Paweł podniósł zwilżone oczy.
— Co pan mówi? mogęż otrzymać zrabowany mi przedmiot?
— Spodziewam się, że jeżeli nie suknie i pieniądze, to może biblię.
— Tłumacz się pan jaśniej, nie mam dużo czasu do mówienia.
— Mój Boże, rzecz całkiem prosta, pieniądze znikają, a zresztą jeden luidor podobny bo drugiego, tak samo i suknie, dlatego radzę panu nie pytać się nawet o nie u handlarzy. Lecz inaczej ze wspomnioną książką, którą łatwo można poznać po jej opisaniu.
— Bardzo łatwo, bardzo, po czarnej oprawie srebrnych klamrach, po złoconym herbie — nie można się omylić.
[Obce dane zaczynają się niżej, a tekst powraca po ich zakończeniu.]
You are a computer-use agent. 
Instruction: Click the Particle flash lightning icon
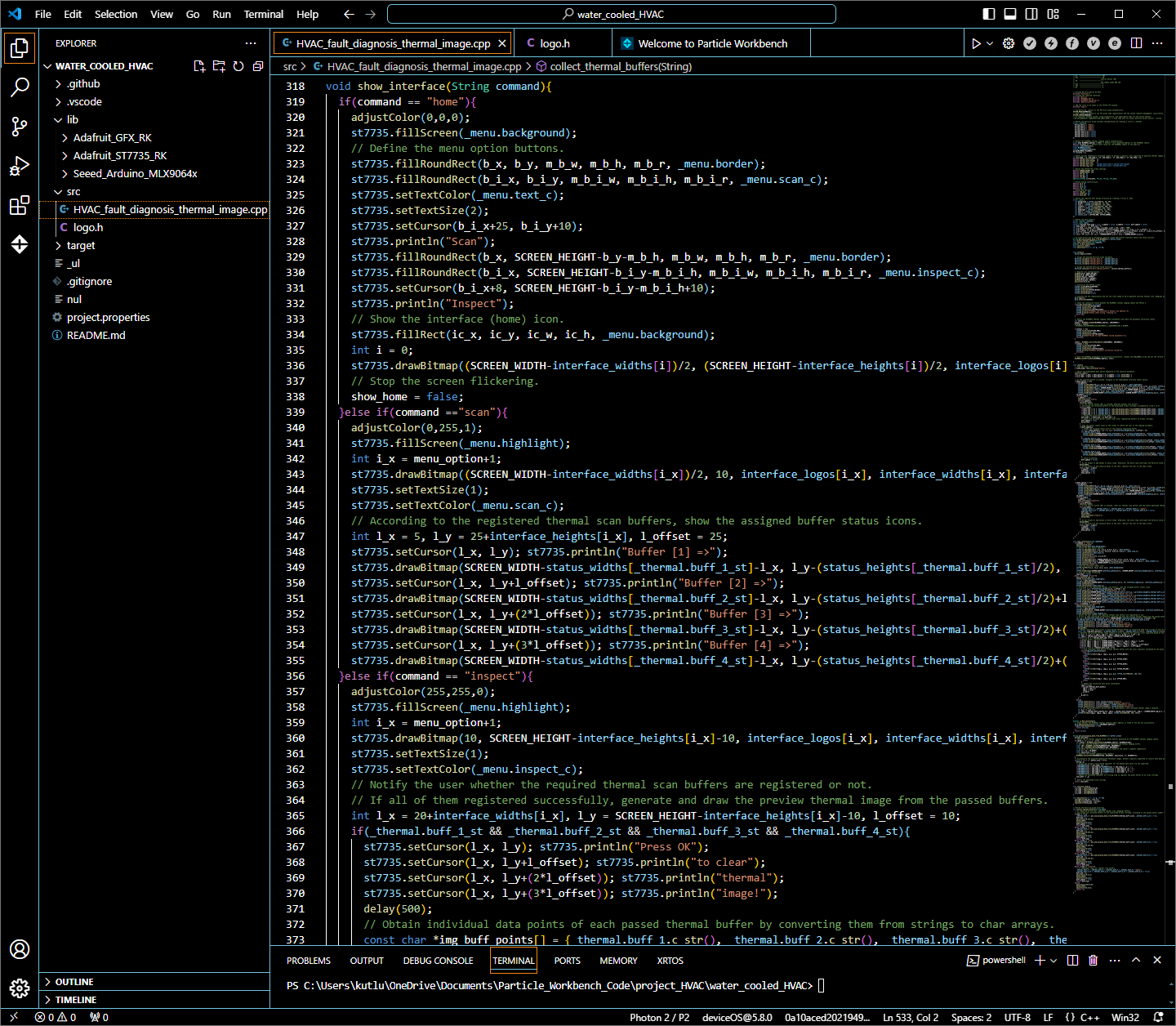(x=1051, y=43)
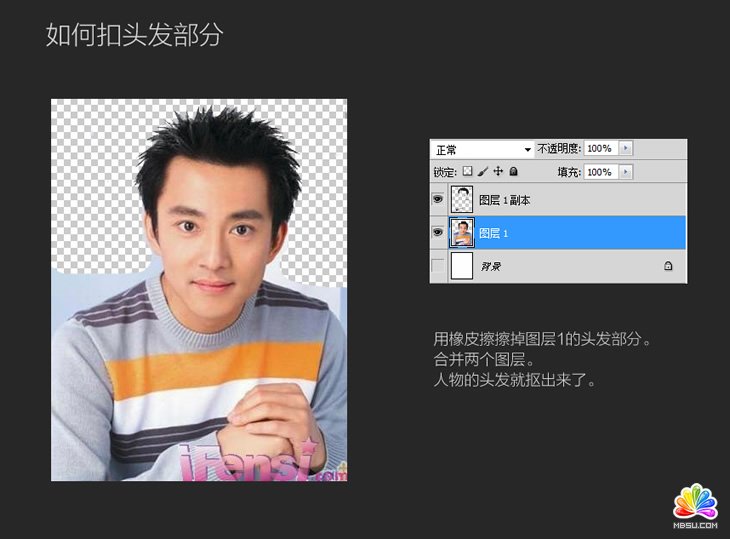Click the lock image pixels brush icon
The height and width of the screenshot is (539, 730).
coord(482,172)

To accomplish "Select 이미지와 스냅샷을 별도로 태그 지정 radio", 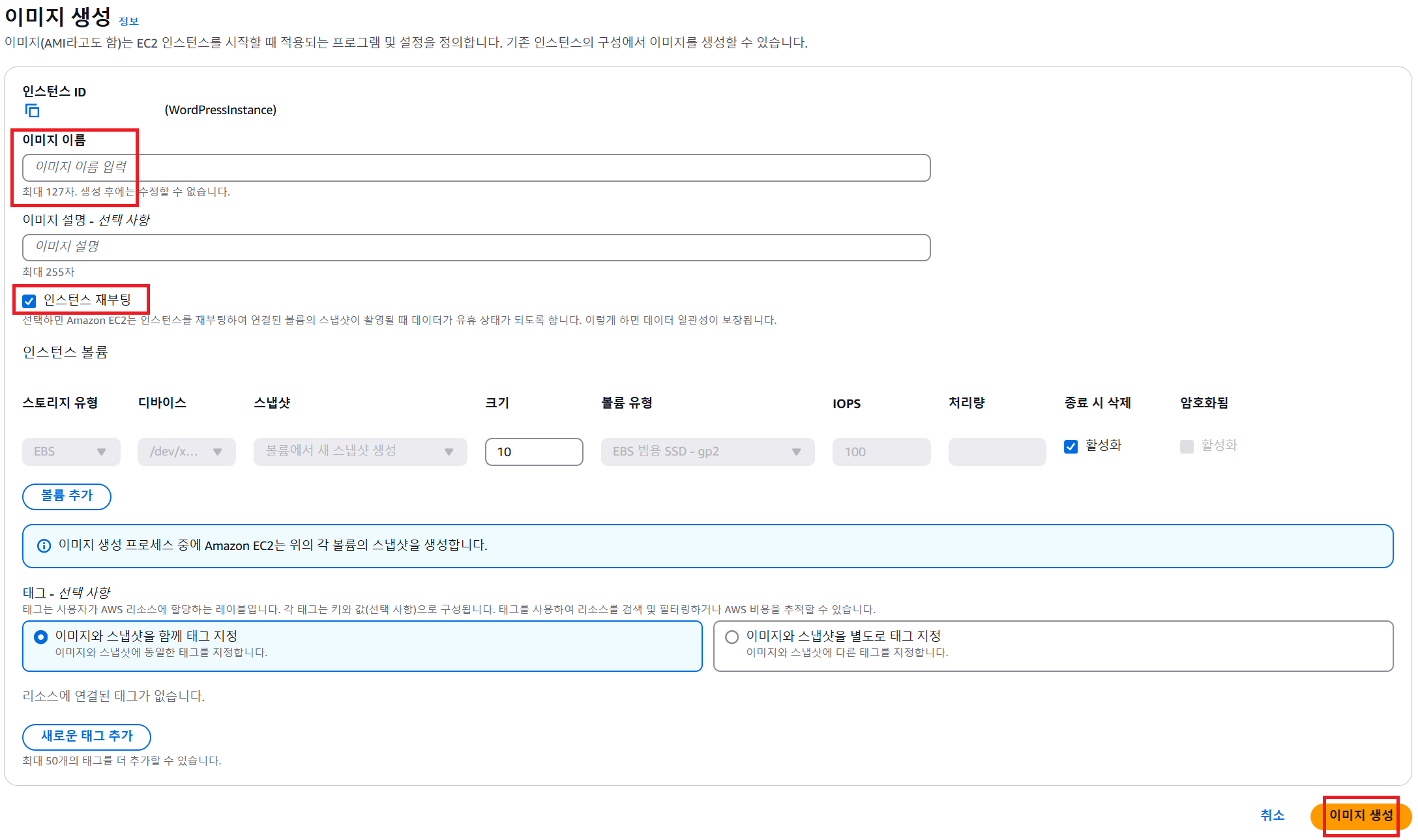I will (x=731, y=637).
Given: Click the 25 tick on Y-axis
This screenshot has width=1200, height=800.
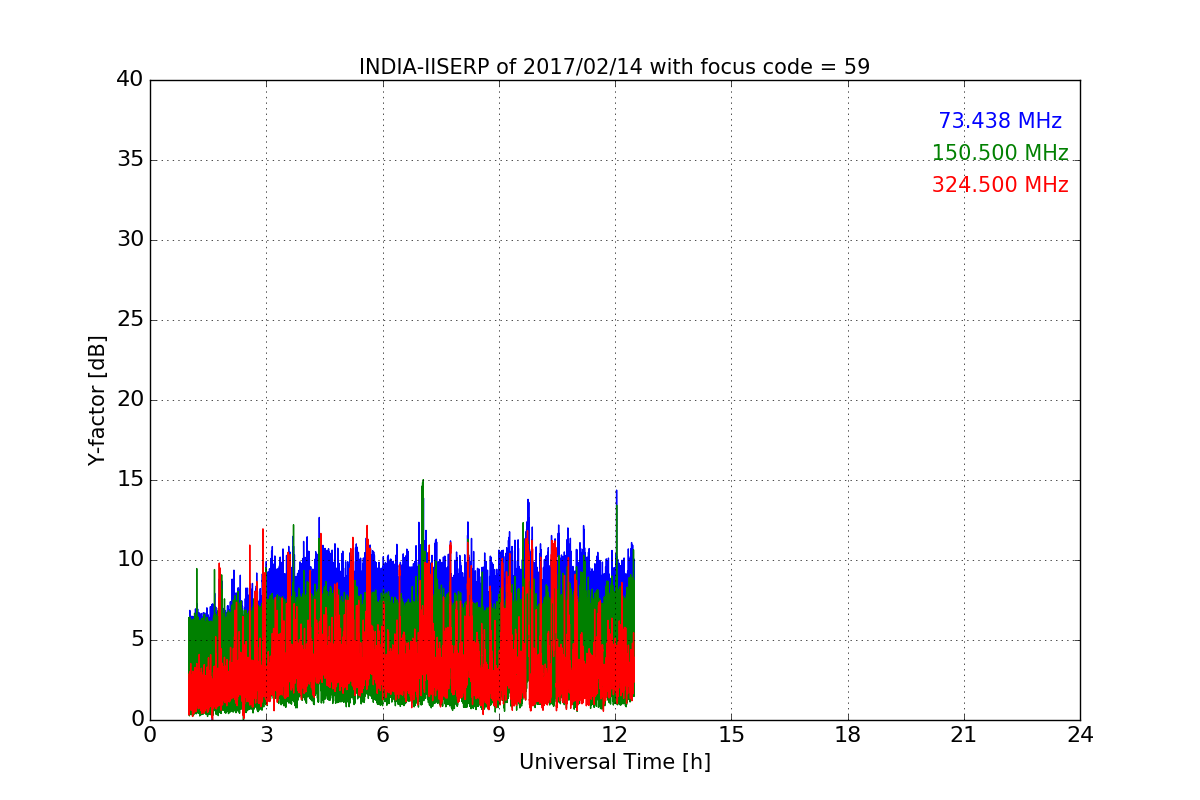Looking at the screenshot, I should (x=129, y=320).
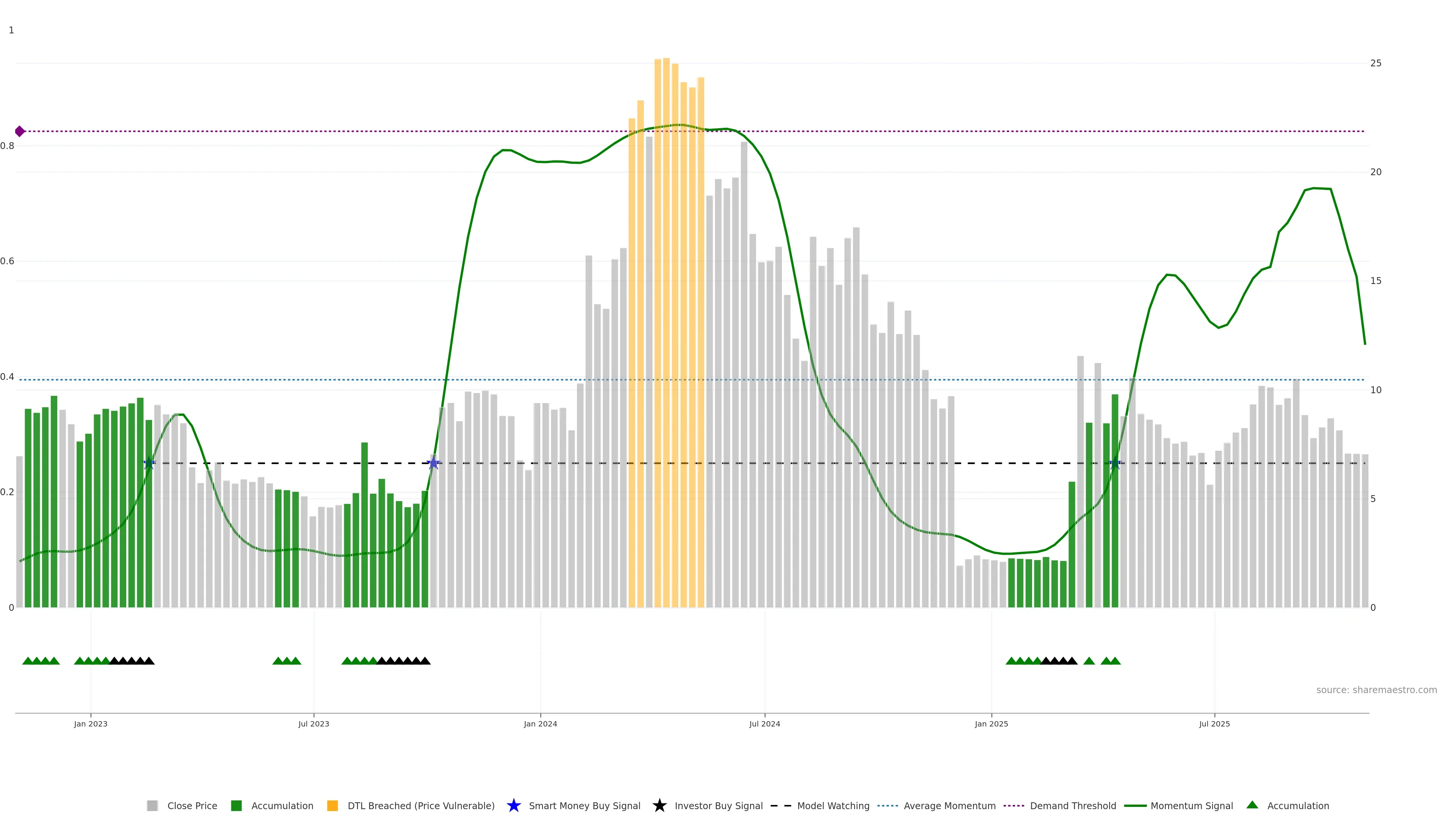Hide the Average Momentum series via legend
The height and width of the screenshot is (819, 1456).
coord(949,805)
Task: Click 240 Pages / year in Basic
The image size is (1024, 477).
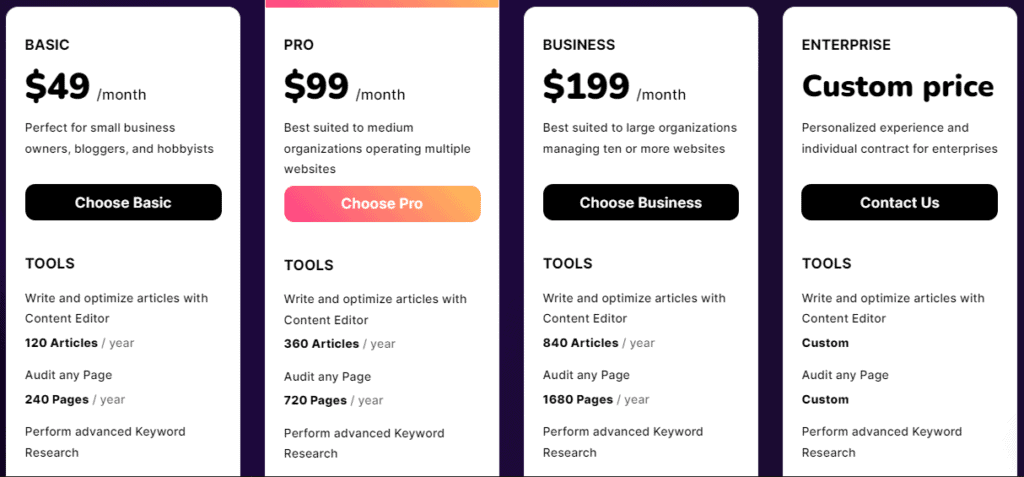Action: coord(75,399)
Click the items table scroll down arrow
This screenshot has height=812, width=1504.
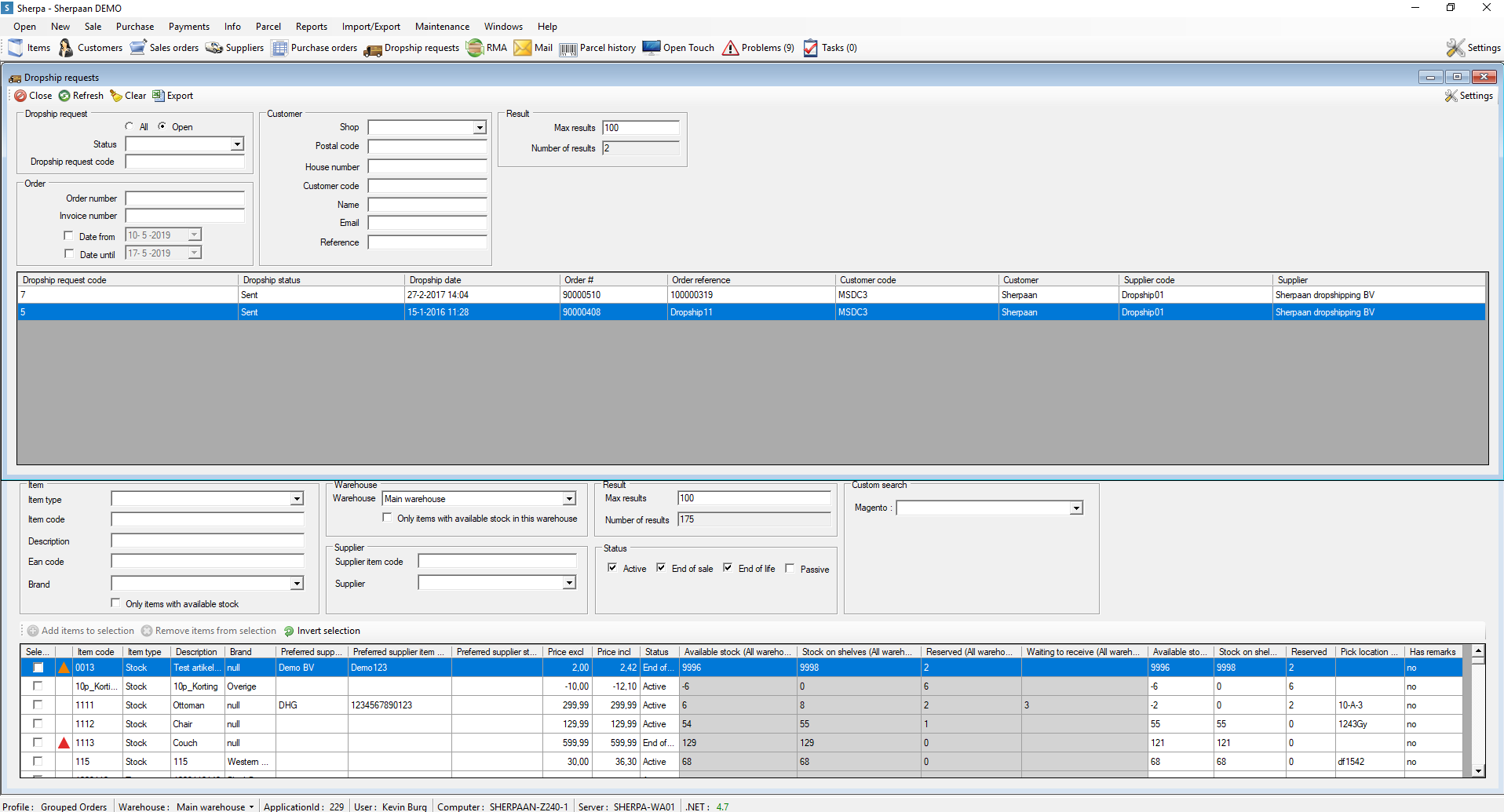(1478, 771)
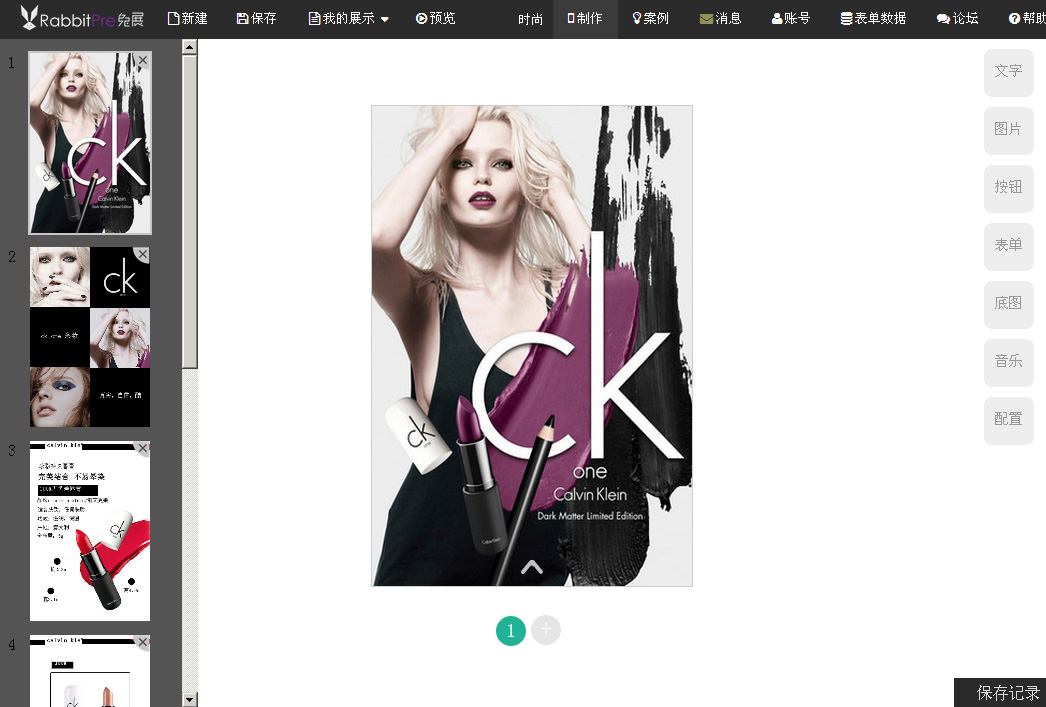Screen dimensions: 1046x707
Task: Open 表单数据 form data
Action: [x=873, y=18]
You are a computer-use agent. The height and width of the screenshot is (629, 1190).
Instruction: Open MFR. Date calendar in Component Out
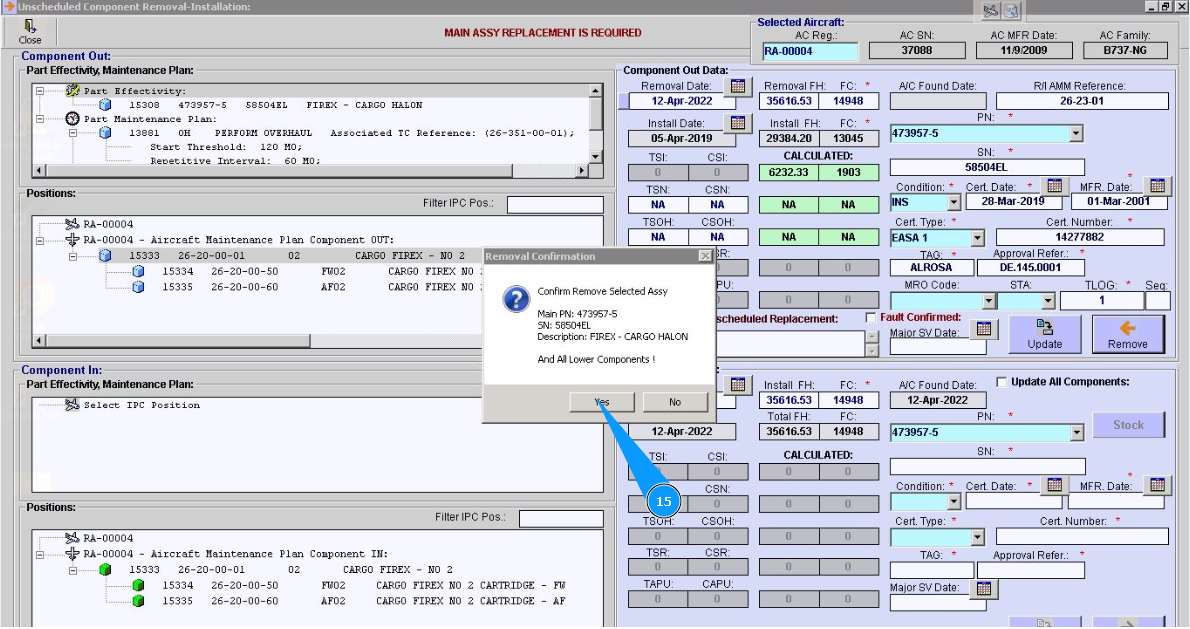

— Bardzo jest prawdopodobnem, że za kilka dni sprzeda złodziej tę książkę u antykwarza za kilka sous; nie zachowa on jej aby studyować wzniosłe nauki.
— Rozumiem; pan masz słuszność! To oddaje mi życie! — zawołał zakochany — biegnę natychmiast, aby przeglądnąć wszystkie sklepy.
— Niepotrzeba!
— Jak to?
— Ponieważ to, co pan chcesz uczynić jest gorszem od tego, co ja zrobię.
— Powiedz mi więc pan przynajmniej.
— Co ja zrobię? Całkiem prosta rzecz. Znam jednego z policyi, ten już to załatwi. Pójdę do niego jeszcze przed obiadem, opowiem co się stało, a on zarządzi poszukiwania, a jeżeli stary szpargał jest w Paryżu, to w przeciągu trzech dni będzie w pańskich rękach.